Linux has had multiple TCP congestion methods added to it and the subsequent growth of the codebase has made development difficult. As a result a congestion control framework has been introduced.

In this paper I outline how the congestion control framework was used to implement TCP-Nice. TCP-Nice is a congestion control mechanism that drops the transmit rate of a TCP flow when there is congestion, much like nice does for CPU usage by processes in the Unix operating system.

The rationale behind Datagram Congestion Control Protocol (DCCP) and the current status of the protocol is also discussed. I then outline the implementation of the DCCP protocol in the Linux kernel and the lessons learned on kernel development in this area.

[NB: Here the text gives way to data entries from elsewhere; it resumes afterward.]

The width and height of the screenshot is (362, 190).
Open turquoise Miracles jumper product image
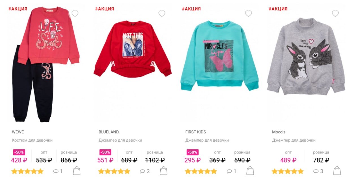219,55
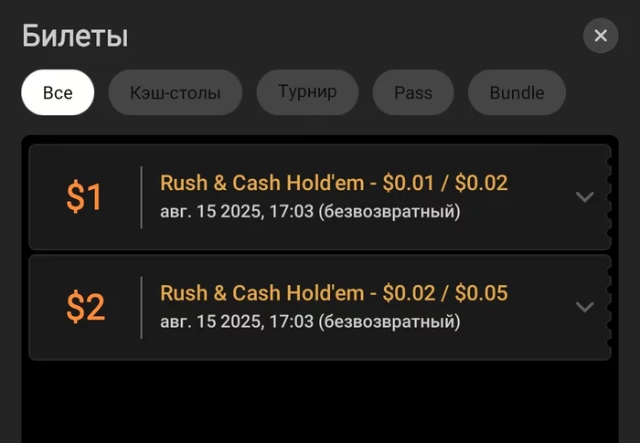Click the $2 ticket amount
640x443 pixels.
[85, 307]
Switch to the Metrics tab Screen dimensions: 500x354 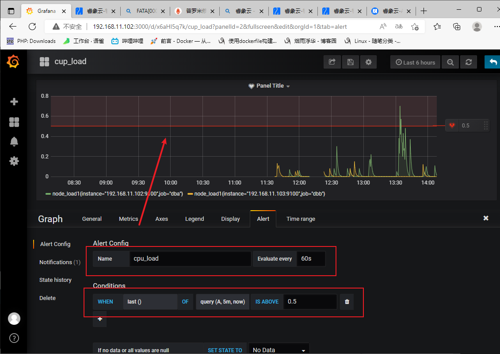[x=129, y=219]
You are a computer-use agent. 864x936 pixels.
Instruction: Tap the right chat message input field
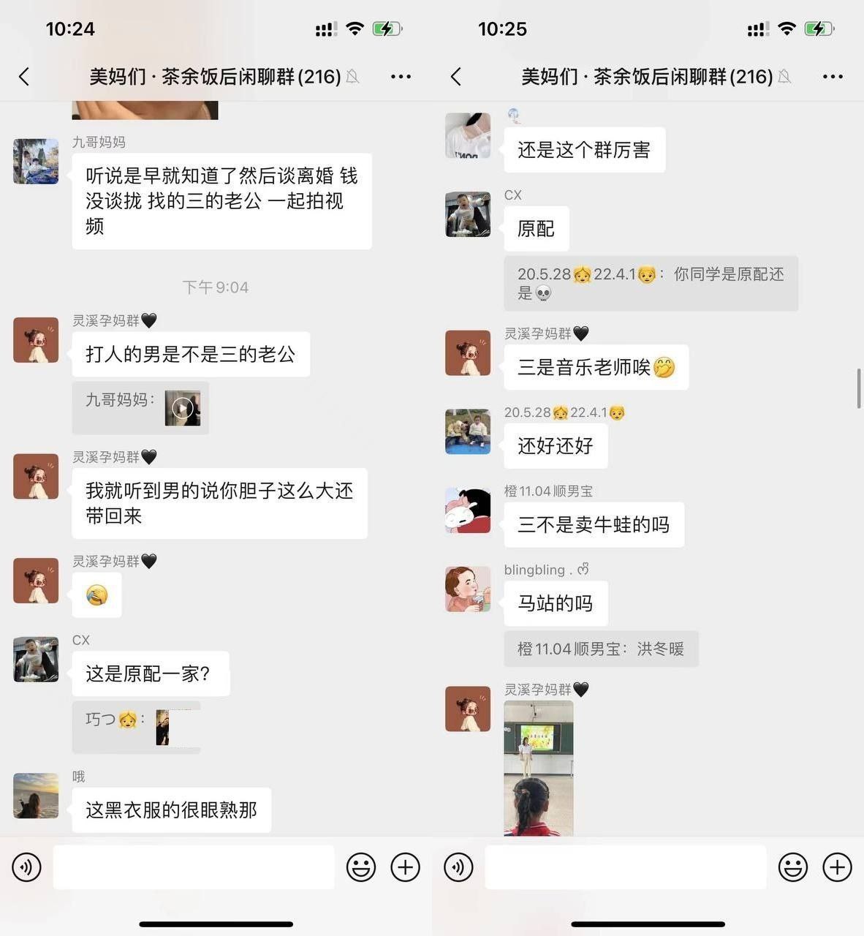pyautogui.click(x=626, y=867)
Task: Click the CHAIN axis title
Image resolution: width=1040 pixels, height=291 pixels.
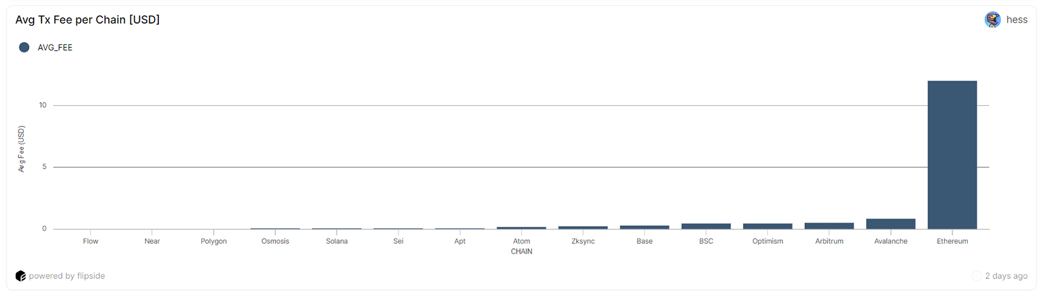Action: [x=521, y=252]
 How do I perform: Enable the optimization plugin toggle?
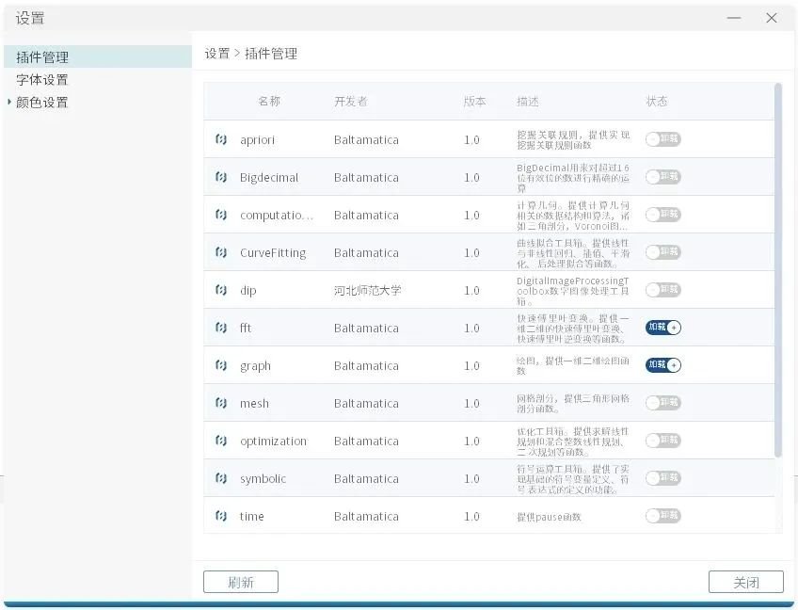click(662, 441)
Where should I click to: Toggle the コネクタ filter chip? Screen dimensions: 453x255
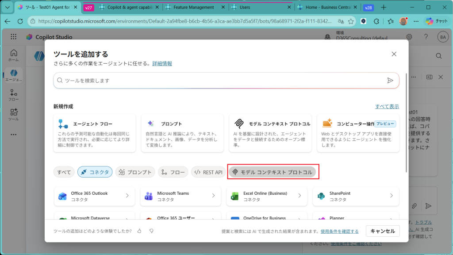coord(95,172)
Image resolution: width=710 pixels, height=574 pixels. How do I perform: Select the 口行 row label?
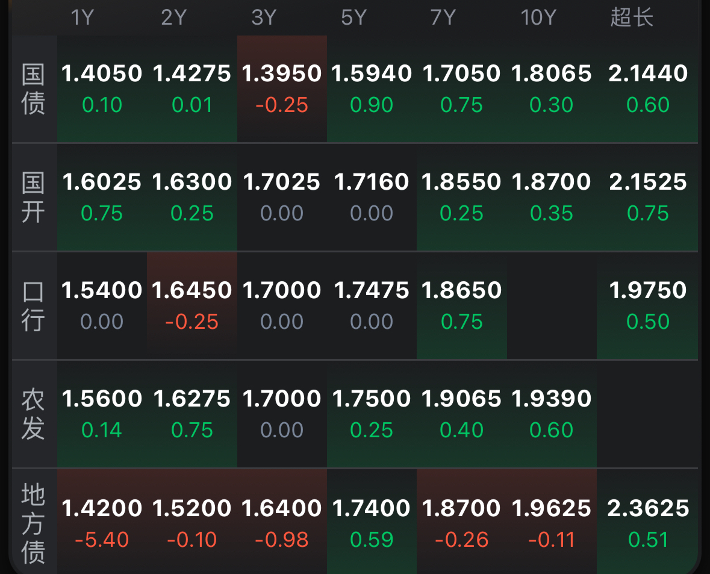34,306
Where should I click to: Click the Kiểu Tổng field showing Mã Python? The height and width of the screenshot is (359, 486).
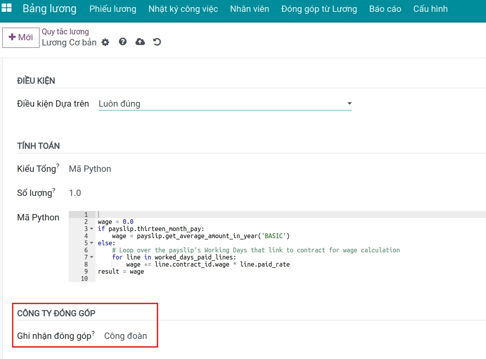(x=90, y=169)
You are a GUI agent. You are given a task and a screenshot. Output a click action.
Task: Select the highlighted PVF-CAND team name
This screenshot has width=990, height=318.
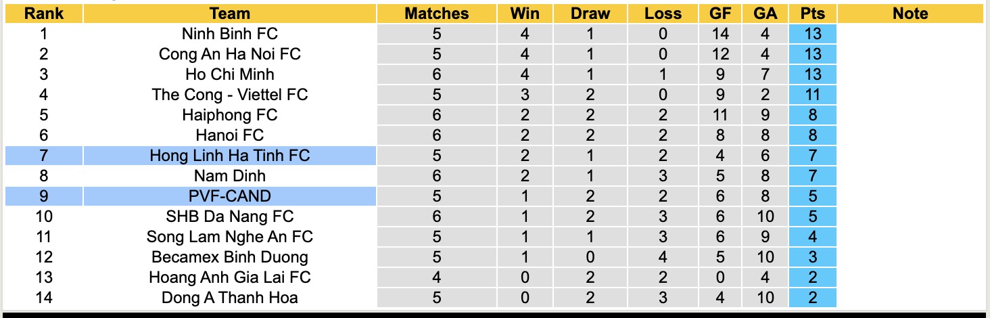click(230, 196)
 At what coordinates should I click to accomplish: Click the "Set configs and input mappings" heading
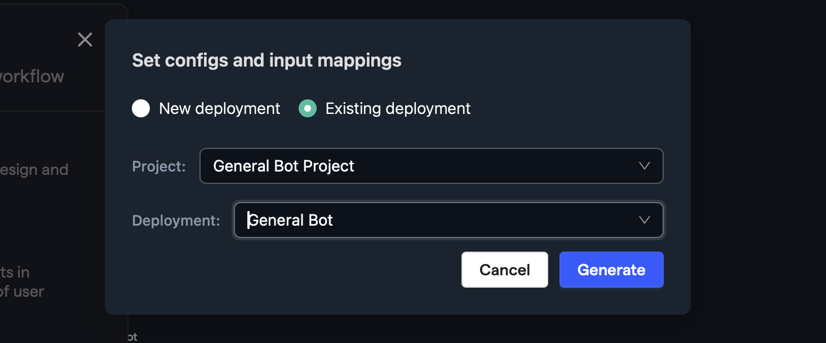click(x=267, y=60)
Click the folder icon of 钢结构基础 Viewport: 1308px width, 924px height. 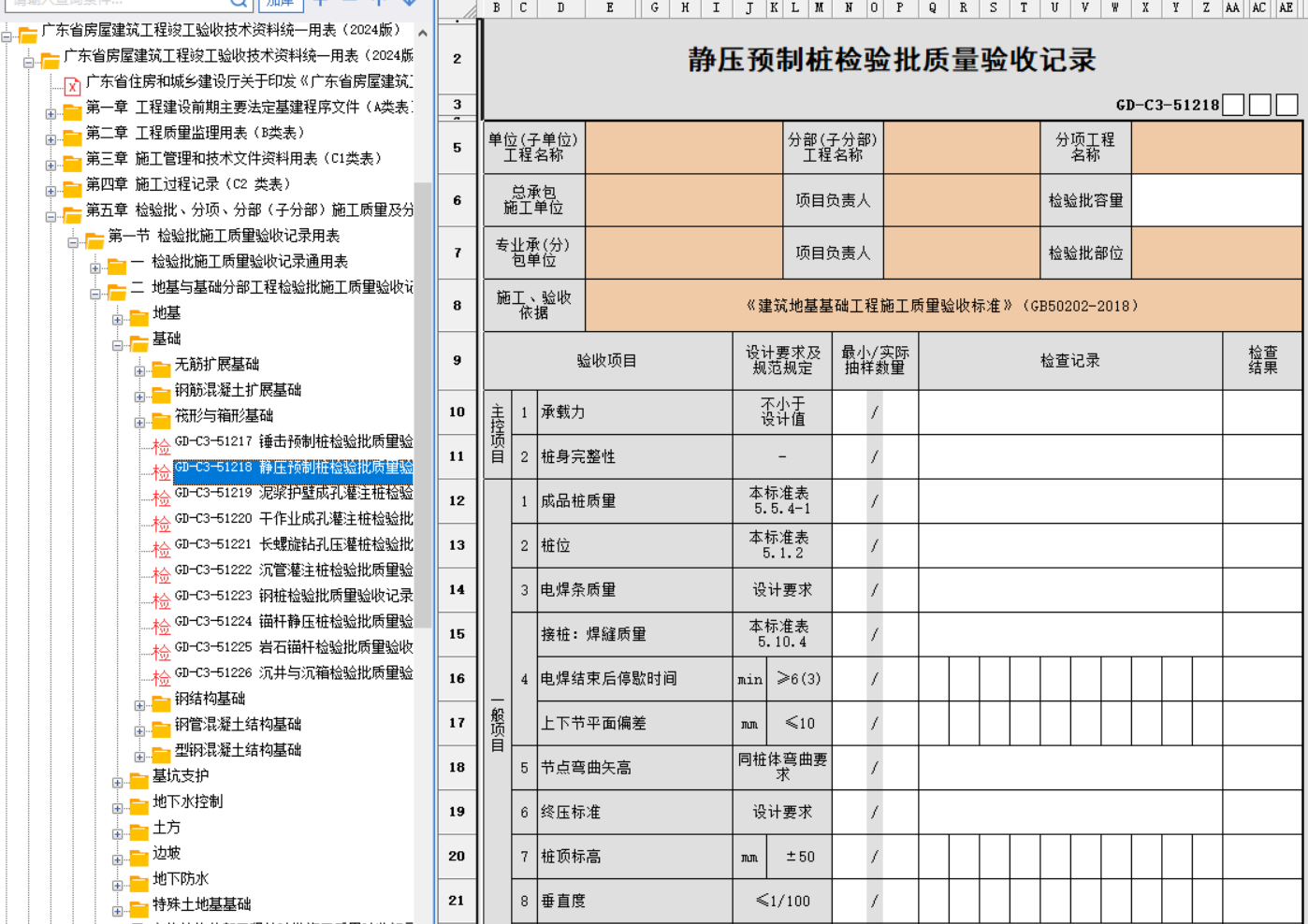click(162, 702)
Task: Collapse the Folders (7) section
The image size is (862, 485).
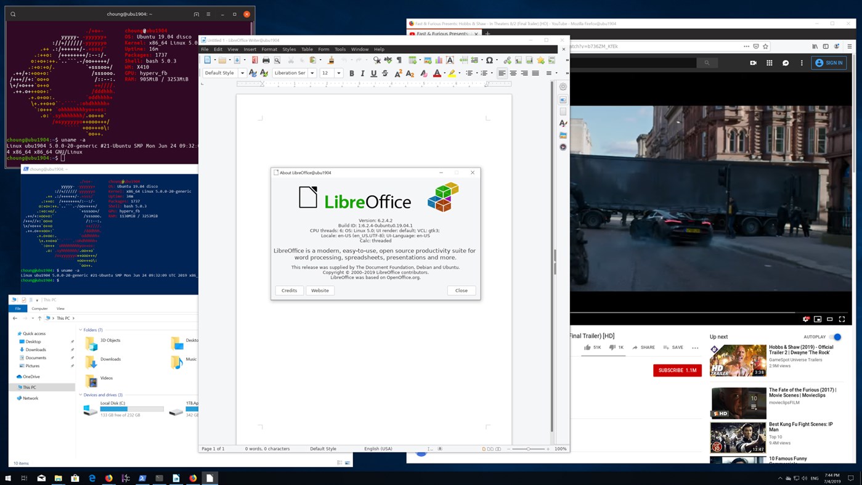Action: coord(80,330)
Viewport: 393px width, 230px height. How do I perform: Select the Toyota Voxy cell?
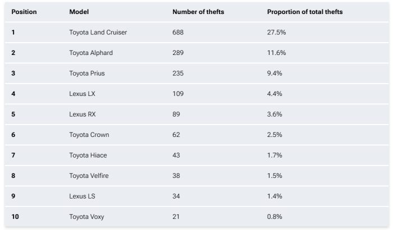pyautogui.click(x=87, y=216)
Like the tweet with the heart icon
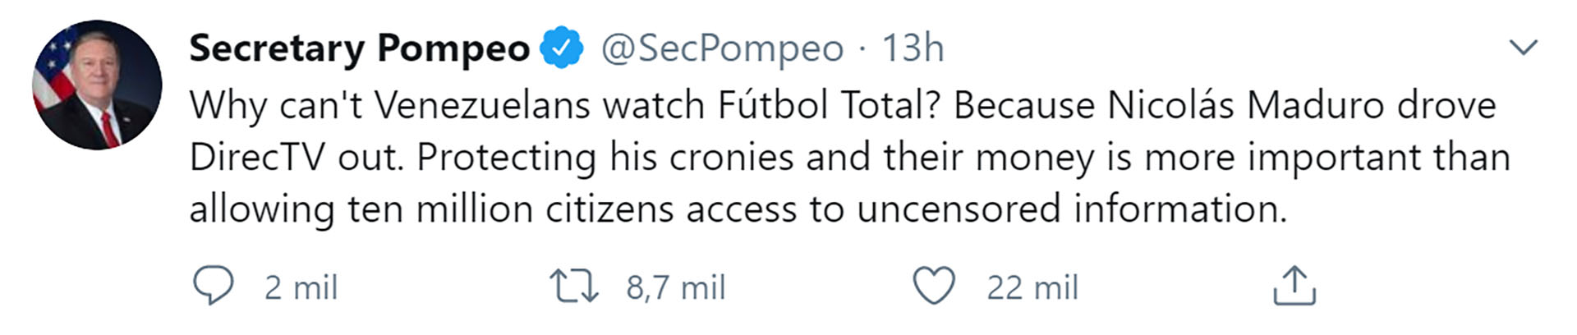 [x=934, y=286]
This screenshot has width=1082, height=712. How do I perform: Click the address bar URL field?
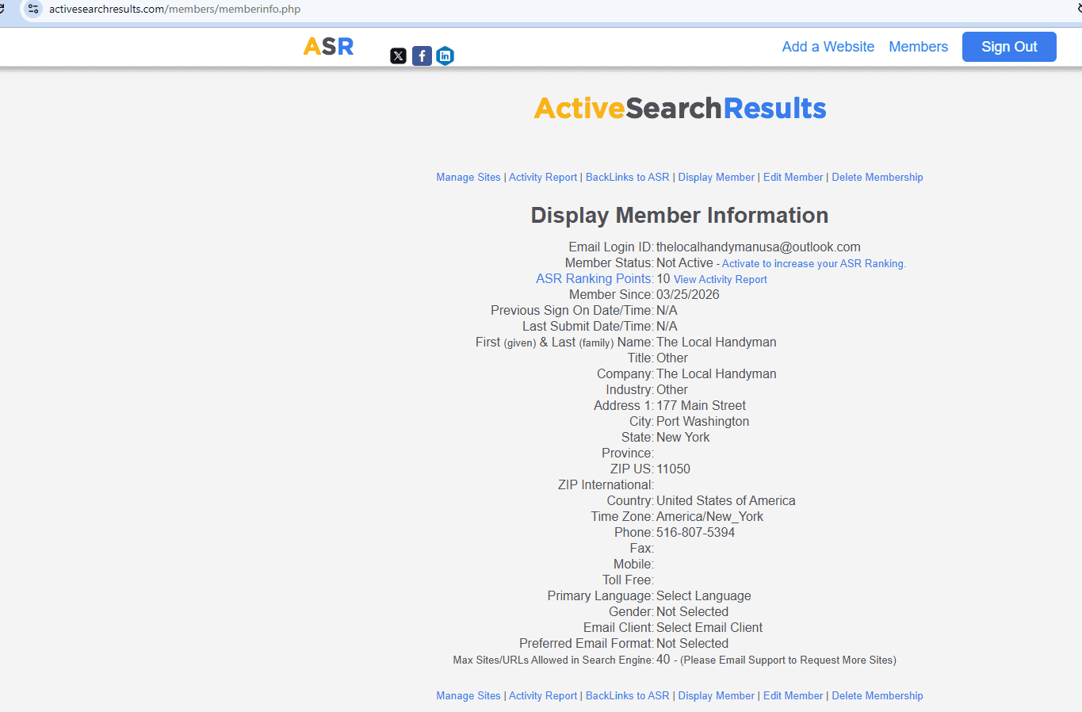click(174, 10)
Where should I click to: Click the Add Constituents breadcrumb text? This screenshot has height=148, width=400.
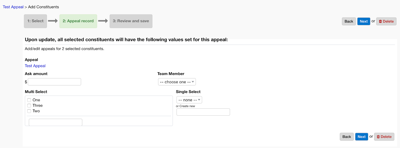point(44,7)
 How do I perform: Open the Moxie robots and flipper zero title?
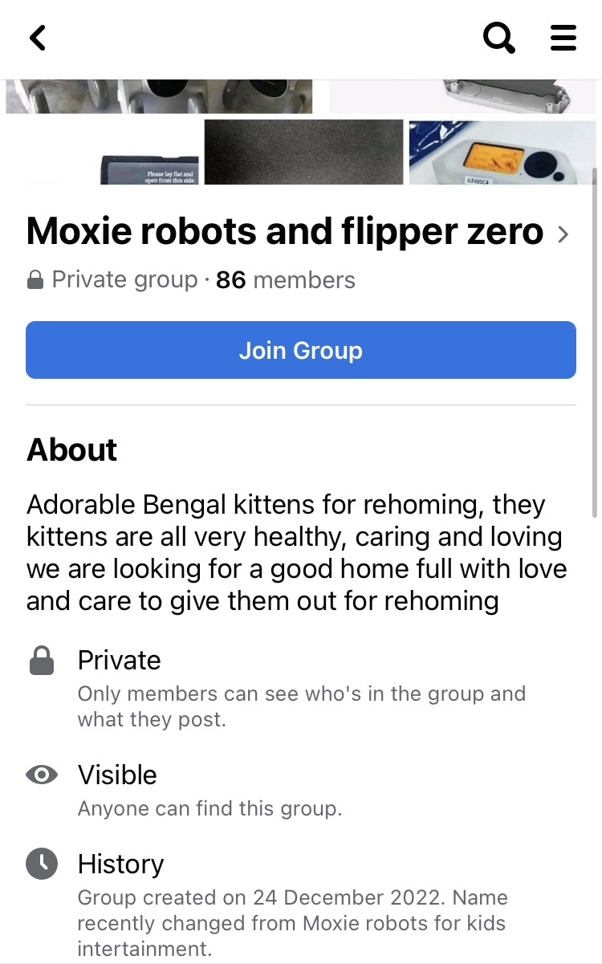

At present there is an effort to abstract much of the TCP codebase and move it into a generic IP implementation. The reasoning behind this is to facilitate the implementation of new protocols like DCCP and to improve the implementation of existing protocols such as SCTP. An assessment of this infrastructure with regard to the implmentation of new protocols is provided.

Conclusions are drawn on the current state of congestion control protocol development in the Linux kernal, along with a statement of the future work in this area.